Вопреки наказу Соломона Ионовича, я не уехал сразу в Рустави. Рассудив, что до отправления автоколонны на Баку есть ещё время, а мой путь едва ли превысит семь часов, я, с наступлением сумерек поднялся на самую вершину Савети, где среди непроходимых зарослей кустарника была расчищена площадка в три гектара. Здесь рабочие из совхоза готовились высадить чайные кусты, поскольку по прямому указанию товарища Сталина, Грузия должна была стать источником чайного листа для всех уголков великой Страны Советов.
На Савети упала ночь, я лёг в шалаше, сохранившемся от рабочих, что трудились на расчистке, и сквозь редкую сеть прутьев стал смотреть на чернильное небо в маленьких уколах света. Звёзды смотрели на землю с отрешённым и величественным равнодушием. С высоты им хорошо видна была кропотливая ежедневная работы, которую вели товарищ Берия, Центральный Комитет Компартии Грузии, органы Грузинской Советской Республики по искоренению саботажа на производстве, антипартийной групповщины в руководстве и упадничества среди трудящихся совхоза, не верящих в выполнение и перевыполнение обязательств, взятых перед государством. Как топоры и лопаты рабочих выкорчевали вековые заросли кустарника на Савети, так и товарищ Берия решительно расправлялся с теми, кто не мог подняться на уровень великих задач, поставленных Партией, кто тормозил рост социалистического государства, кто не желал отдать все силы служению великой идее.
– Костя! – Мой безмолвный крик полетел к ледяным звёздам, обрывая их беззвучный монолог. – Кто был так лично предан товарищам Берии и Сталину? Кто верил в торжество коммунизма на всей земле с силой неистовой? Кто перечитывал «Правду» по нескольку раз, чтобы выбрать из неё крупицы мудрости, изливающиеся на нас из разума Великого Вождя? Кто как ни Константин Контрадзе должен был стать новым человеком на новой земле? А как он хотел сделать Великое Вино, которое бы потрясло лично товарища Сталина? Верный сын грузинского народа… Котэ, что с тобой будет?
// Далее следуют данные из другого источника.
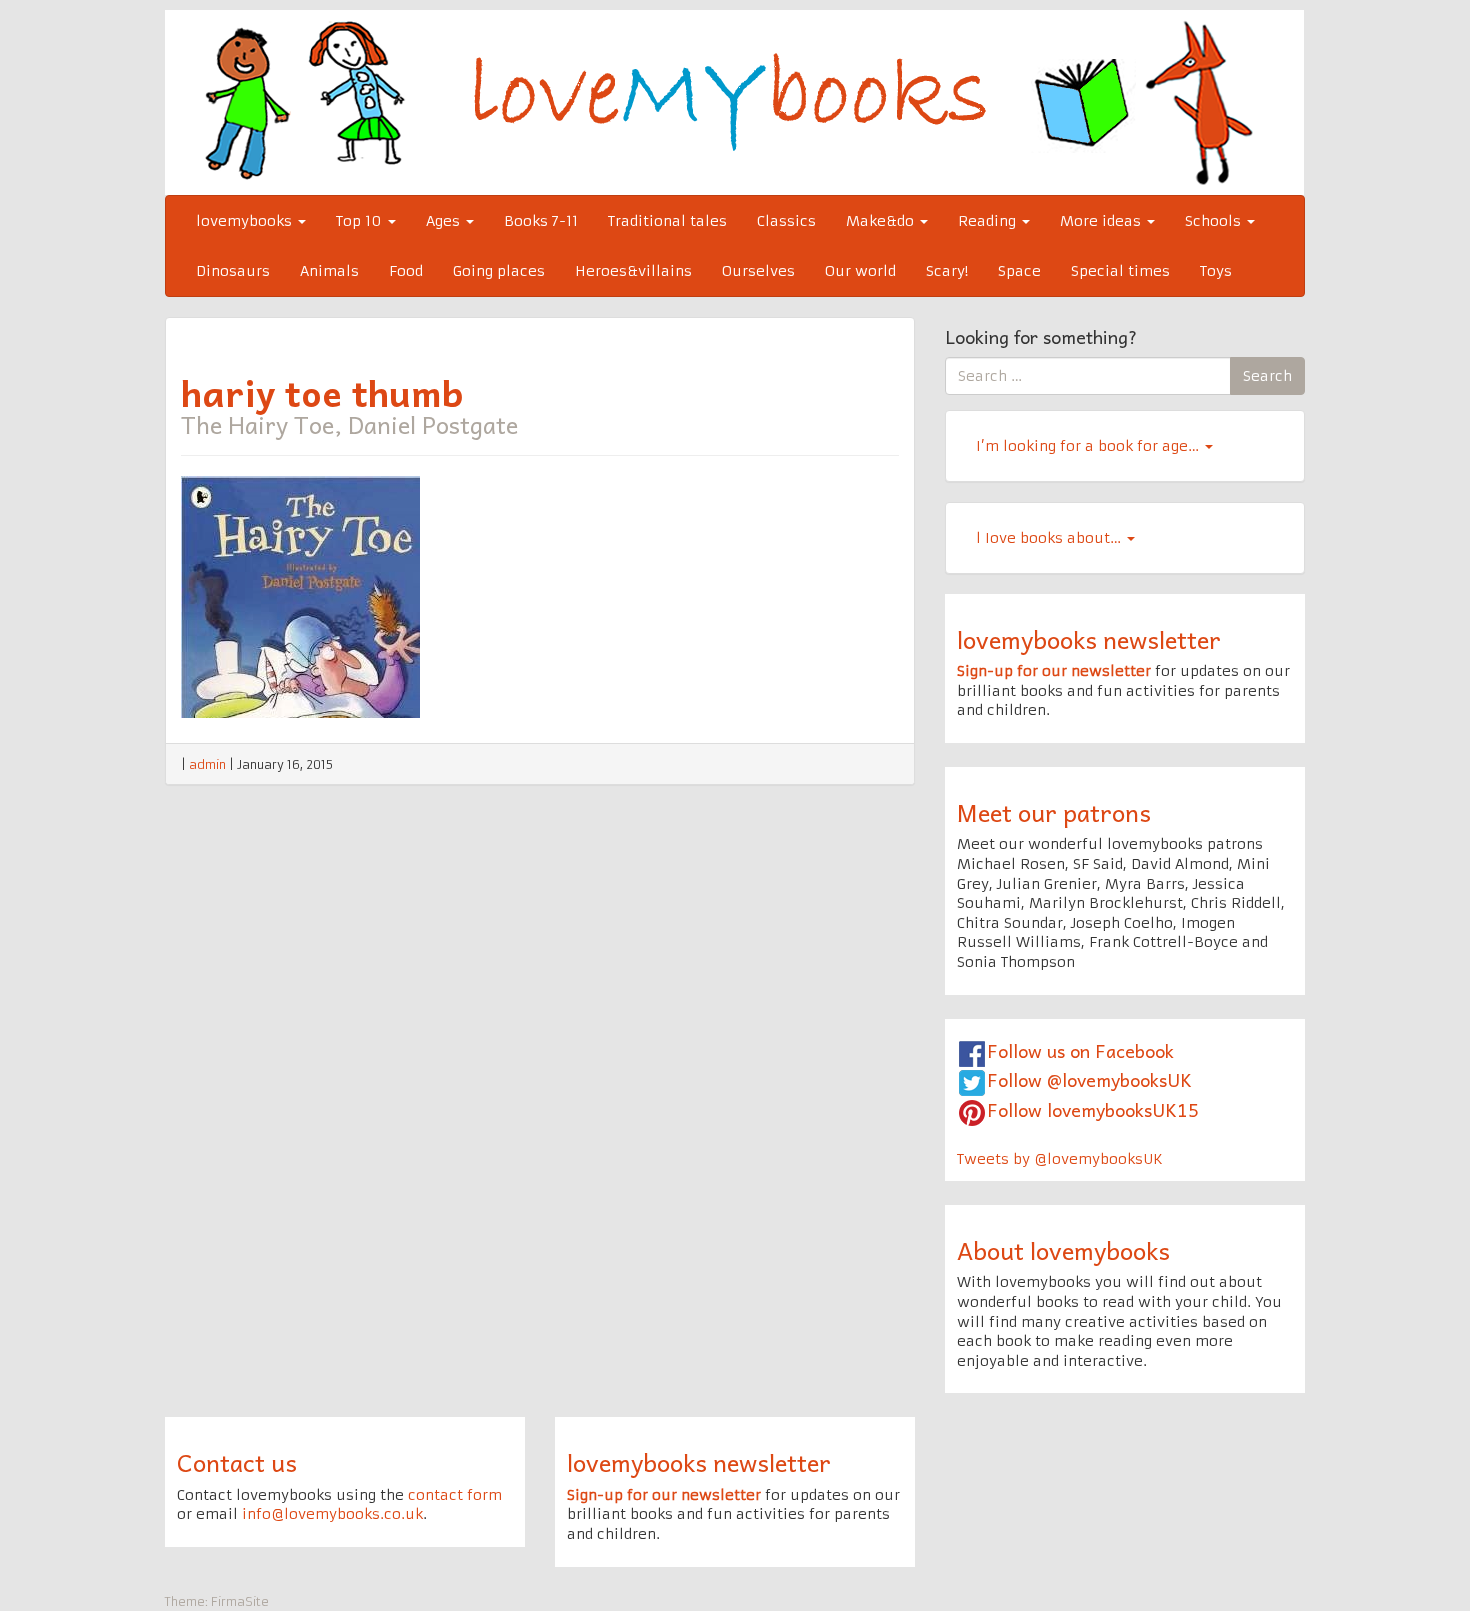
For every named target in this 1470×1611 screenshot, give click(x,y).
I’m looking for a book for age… (1089, 446)
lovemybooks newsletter (1089, 639)
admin (207, 764)
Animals (329, 271)
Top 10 (361, 221)
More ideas (1102, 221)
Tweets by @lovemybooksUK (1060, 1159)
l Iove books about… (1050, 538)
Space (1019, 271)
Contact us (237, 1462)
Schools (1215, 221)
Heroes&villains (633, 271)
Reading (989, 221)
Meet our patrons (1054, 812)
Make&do (882, 221)
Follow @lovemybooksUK (1089, 1079)
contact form (455, 1495)
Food (406, 271)
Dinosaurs (233, 271)
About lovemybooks (1063, 1250)
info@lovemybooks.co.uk (332, 1514)
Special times (1120, 271)
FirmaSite (240, 1601)
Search (1267, 376)
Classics (786, 221)
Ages (445, 221)
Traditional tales (667, 221)
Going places (499, 271)
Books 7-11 (541, 221)
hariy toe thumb (322, 392)
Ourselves (758, 271)
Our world (860, 271)
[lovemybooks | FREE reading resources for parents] (734, 102)
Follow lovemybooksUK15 (1093, 1109)
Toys (1216, 271)
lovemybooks (246, 221)
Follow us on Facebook (1080, 1050)
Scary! (947, 271)
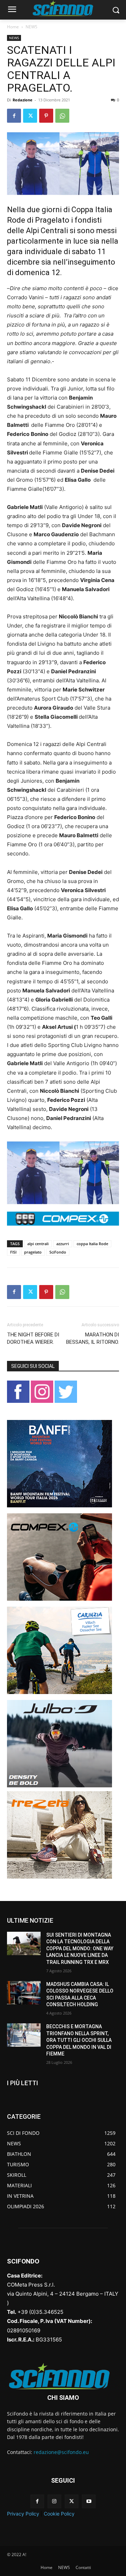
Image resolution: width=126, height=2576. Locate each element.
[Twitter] (30, 116)
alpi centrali (38, 1243)
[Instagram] (54, 2501)
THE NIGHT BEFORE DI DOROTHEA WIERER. (33, 1338)
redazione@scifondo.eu (61, 2452)
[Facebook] (14, 116)
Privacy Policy (23, 2514)
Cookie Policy (59, 2514)
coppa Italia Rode (92, 1243)
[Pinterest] (46, 116)
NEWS (31, 27)
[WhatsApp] (62, 116)
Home (13, 27)
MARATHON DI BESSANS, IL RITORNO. (92, 1338)
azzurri (62, 1243)
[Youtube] (89, 2501)
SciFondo (57, 1252)
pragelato (33, 1252)
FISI (13, 1252)
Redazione (23, 99)
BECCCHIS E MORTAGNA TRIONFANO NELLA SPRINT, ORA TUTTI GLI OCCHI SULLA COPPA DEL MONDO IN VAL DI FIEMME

Через какое-то время я понял, что веду себя в точности как Мгеладзе на развалинах монастыря Гударехи, только не вою по-волчьи, а тихо всхлипываю и подвываю в кулак. Так я познал сокрытую в своём сердце трусость, спавшую в глубоком колодце, под прозрачной толщей благополучия и повседневных текучих дел. Но быть может, старый волк был не прав, и шанс быть услышанным Им не зависит от громкости выкриков и изощрённости грузинских ругательств?
Сейчас, когда наступили очень запутанные времена, и тёмные люди вновь подняли голову, имя Вождя Народов опять пишут на знамёнах. На прошлой неделе я был в гостях у старого друга Леонида, что живёт в деревне Савинки, недалеко от Зарецка. Отстояв вечернюю службу в местном храме, где ведутся ремонтные работы и восстанавливается прекрасная роспись начала 19 века, мы были приглашены в трапезную, чтобы разделить чай с иереем Игорем. Этот священник настоятельствует в Покровской церкви большого села Уключного, но трижды в месяц служит и в Савинках. Иерей Игорь очень деятельный и говорливый, с высоты своих тридцати семи прожитых лет, заочной семинарии, пяти лет священства и двух паломничеств на Афон, пространно рассуждал о мире и войне, возрождении веры, богословии, педагогике и разных науках, показывая недюжинную эрудицию во множестве областей знаний. Уследить за ходом его мысли мне по старости лет было невозможно, а в качестве рефрена он, обращаясь ко мне лично, постоянно призывал к смирению, хотя я его совета не спрашивал, а просто молча пил чай. В конце концов, иерей принялся сетовать на разгул «бандитизма и торгашества», отсутствие порядка, крепкой руки и жёсткой неподкупной власти. Он сильно переживал, что на дворе одна тысяча девяностый год, а вокруг разруха и бандитизм, словно идёт гражданская война. Резюмировал он просто:
– А вот при Иосифе Виссарионовиче такого не было и быть не могло.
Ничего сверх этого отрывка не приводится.